News Region & Country Ukraine

3,000 additional Army paratroopers to deploy to Poland in response to Russia-Ukraine crisis

'They are being deployed to reassure our NATO allies, deter any potential aggression against NATO’s eastern flank, train with host-nation forces, and contribute to a wide range of contingencies'
James Clark Avatar
Paratroopers from the 82nd Airborne Division, sit strapped into a C-17A Globemaster III before they airdrop during Joint Operational Access Exercise at Pope Air Force Base, N.C., Feb. 9, 2011. (U.S. Air Force photo/Staff Sgt. Greg C. Biondo)(Released)..

An additional 3,000 U.S. troops will be deploying to Poland amid rising tensions over Russia’s military build-up near Ukraine, the Pentagon announced on Friday.

At the direction of President Joe Biden, on Friday Secretary of Defense Lloyd Austin “ordered to Poland the remaining 3,000 soldiers of the 82nd Airborne Infantry Brigade Combat Team based at Fort Bragg, N.C.,” a senior defense official said in a statement:

“This second tranche of Airborne soldiers will join in Poland the first tranche of 1,700 soldiers and key enablers that Secretary Austin ordered there on February 2nd. Nearly two-thirds of this first tranche has already arrived. They are commanded by Maj. Gen. Christopher Donahue.

The 300 members of the 18th Airborne Corps headquarters element that the Secretary ordered to Germany have also arrived in-country. The 18th Airborne Corps and this headquarters element is led by Lt. Gen. Michael Kurilla.”

The news that an additional wave of soldiers would be deployed was first reported by Reuters, and comes as Russia continues to amass troops near Ukraine, and conducts military exercises in the Black Sea and in Belarus

“All told, these 5,000 additional personnel comprise a highly mobile and flexible force, capable of multiple missions,” reads the statement. “They are being deployed to reassure our NATO allies, deter any potential aggression against NATO’s eastern flank, train with host-nation forces, and contribute to a wide range of contingencies. They will report to Gen. Tod Wolters, Commander, U.S. European Command.”

The deployments mentioned in the statement are in addition to the roughly 8,500 troops already on standby orders in the event they are called upon to deploy to the region. 

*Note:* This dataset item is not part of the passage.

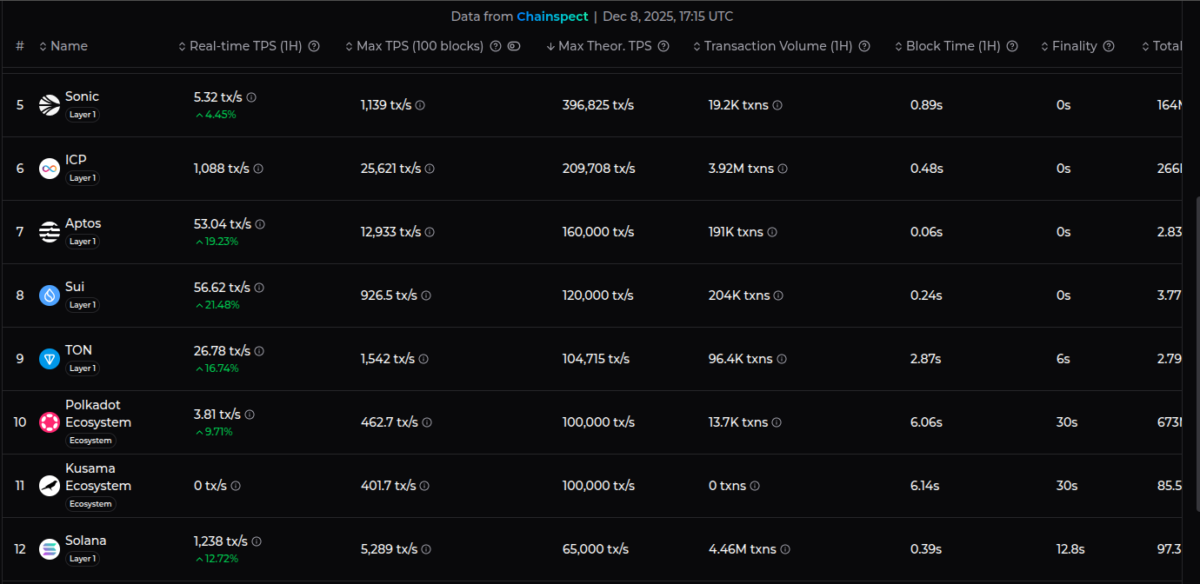Click the Layer 1 badge under Solana
Image resolution: width=1200 pixels, height=584 pixels.
pyautogui.click(x=83, y=558)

According to the statement, “these additional deployments are temporary in nature, meant to supplement for a brief time the more than 80,000 U.S. troops already in Europe on rotational and permanent orders.”

The announcement of the fresh troop deployment came just hours after White House national security advisor Jake Sullivan stated there was a “distinct possibility” that Russia would invade Ukraine in a “very swift time frame” and urged American citizens to leave the country “immediately.”

“There will be no opportunity to leave and no prospect of a U.S. military evacuation in the event of a rush invasion,” Sullivan told reporters on Friday.

Russia has reportedly amassed more than 130,000 troops close to the Ukrainian border, with U.S. officials telling BBC News that the buildup represents roughly 70% of the military capability required for a full invasion of the country.

That soldiers with the 82nd Airborne Division have been tagged to supply troops for the mission is nothing new for the Fort Bragg unit, which makes up the bulk of the military’s Immediate Response Force and is capable of deploying soldiers globally on short notice.

On Saturday, Defense Secretary Austin ordered that 160 Florida National Guardsmen, who deployed to Ukraine in November to train and advise local forces, be moved out of the country and repositioned elsewhere in the country.“ The Secretary made this decision out of an abundance of caution — with the safety and security of our personnel foremost in mind — and informed by the State Department’s guidance on U.S. personnel in Ukraine,” Pentagon Press Secretary John Kirby said in a statement. “This repositioning does not signify a change in our determination to support Ukraine’s Armed Forces, but will provide flexibility in assuring allies and deterring aggression,” Kirby added.

Update: This article has been updated with additional information about U.S. troop deployments from Pentagon Press Secretary John Kirby.